[GOAL OF THE EXERCISE] Please copy the lines in the records below, from the line containing "You are a GUI" through the end of the records, word for word. Leave out any pictures.

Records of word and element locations

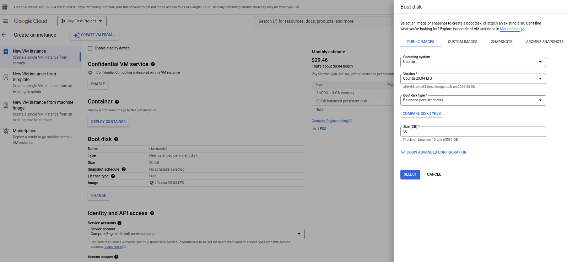Expand Show Advanced Configuration section
567x262 pixels.
pyautogui.click(x=433, y=153)
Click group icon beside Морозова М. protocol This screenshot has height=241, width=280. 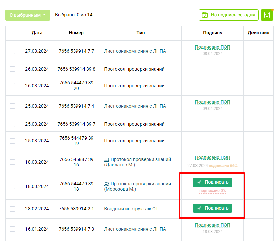(x=107, y=184)
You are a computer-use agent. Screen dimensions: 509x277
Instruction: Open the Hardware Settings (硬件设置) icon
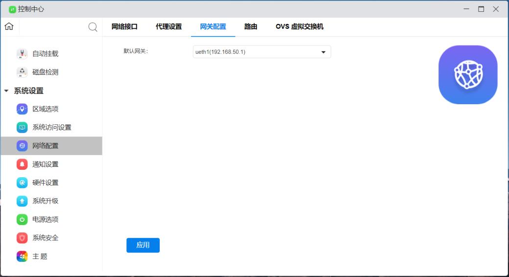[x=22, y=183]
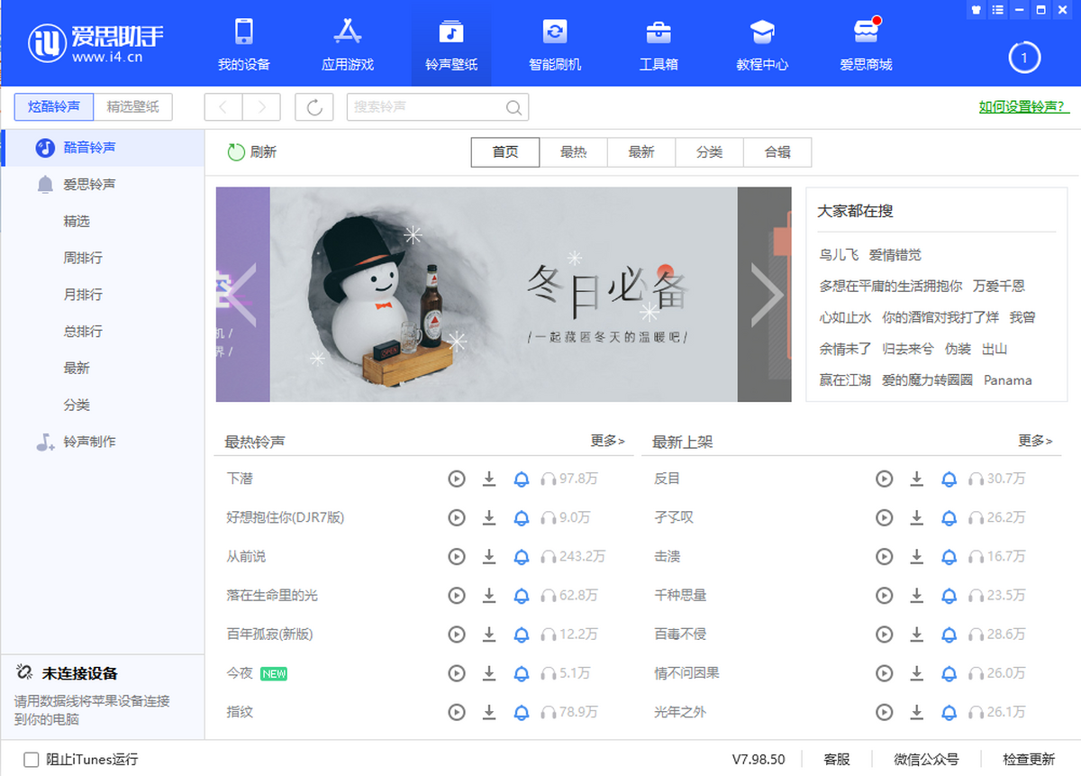Enable 阻止iTunes运行 checkbox
1081x776 pixels.
pos(32,760)
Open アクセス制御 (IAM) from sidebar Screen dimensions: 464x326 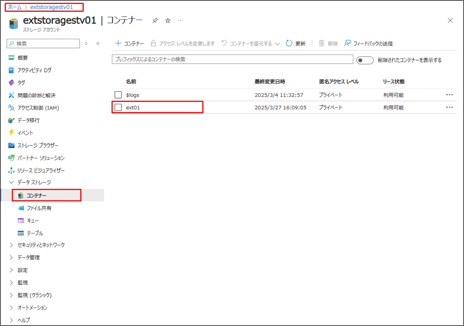pyautogui.click(x=36, y=108)
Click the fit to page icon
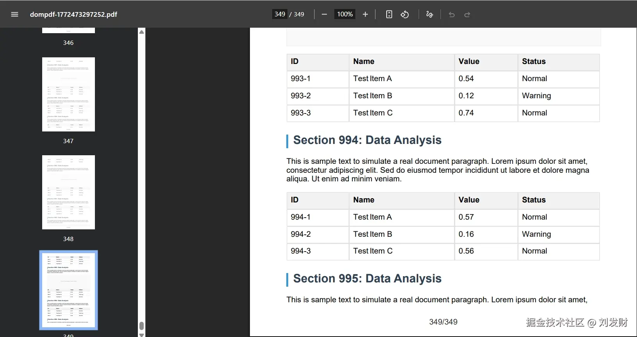The height and width of the screenshot is (337, 637). pos(389,14)
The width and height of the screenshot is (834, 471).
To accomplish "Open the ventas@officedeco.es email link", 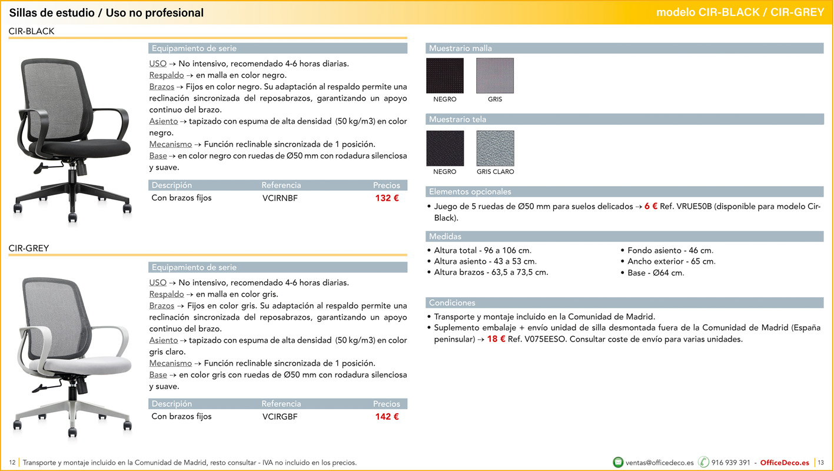I will [x=659, y=463].
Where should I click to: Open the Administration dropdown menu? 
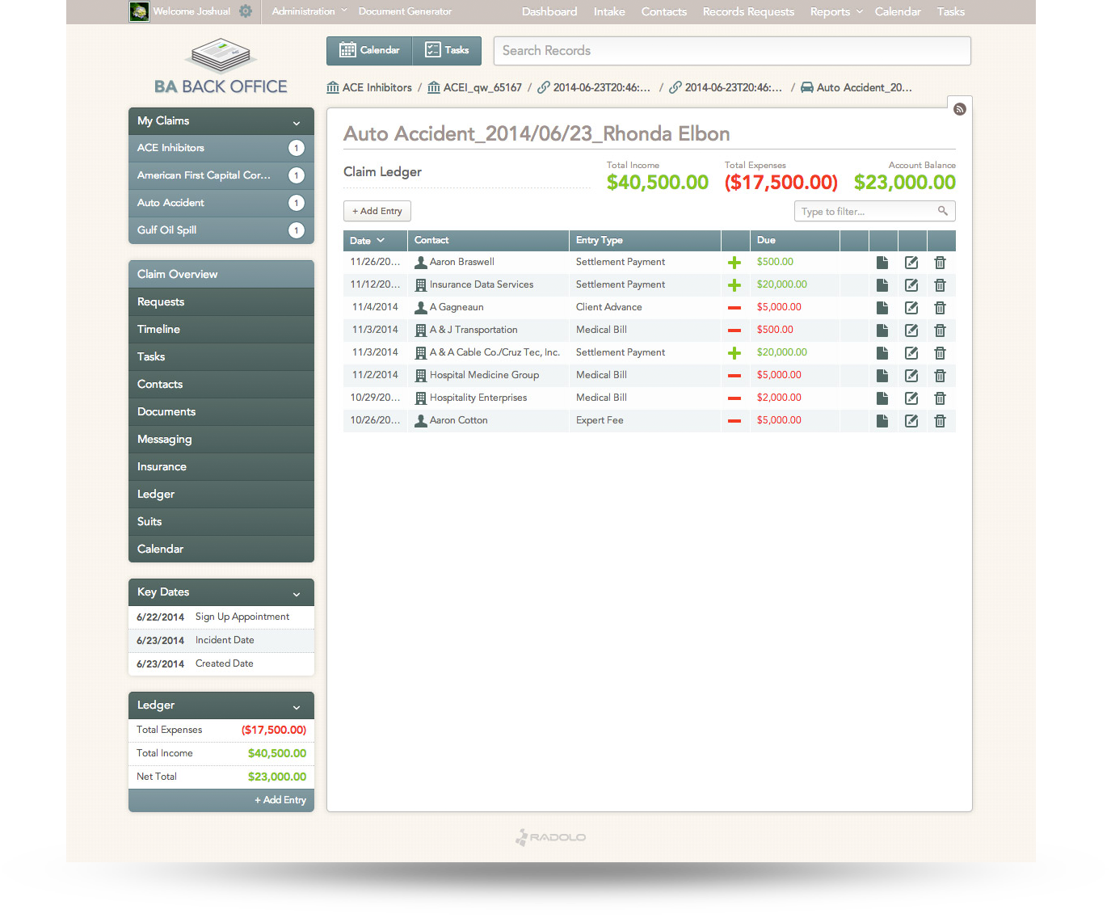(x=309, y=11)
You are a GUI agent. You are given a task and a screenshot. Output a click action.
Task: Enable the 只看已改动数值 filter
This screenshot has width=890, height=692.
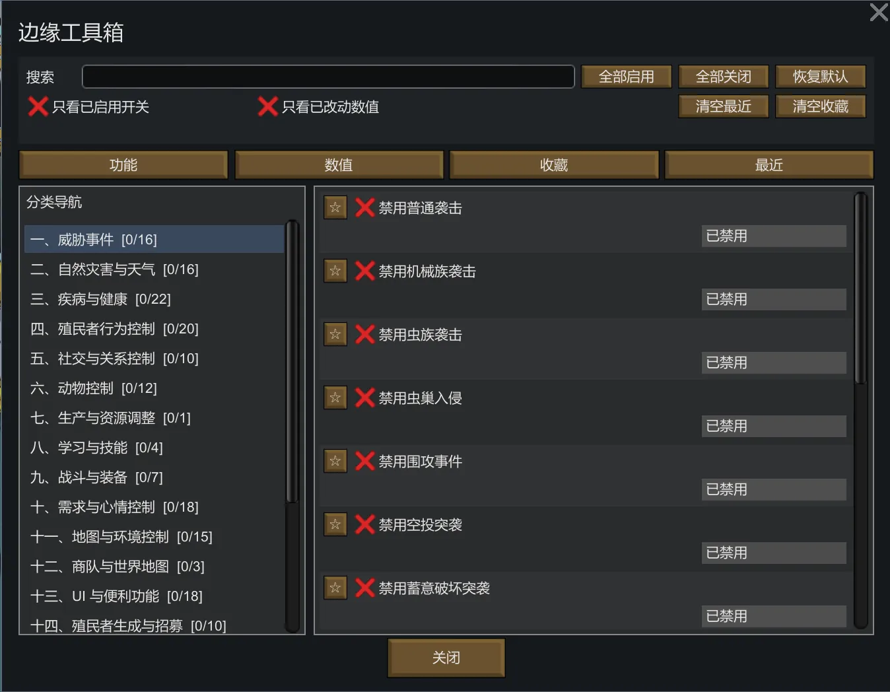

[TASK RESULT]
You are a GUI agent. You are given a task and a screenshot. Output a click action.
Task: Enable the 只看已改动数值 filter
This screenshot has width=890, height=692.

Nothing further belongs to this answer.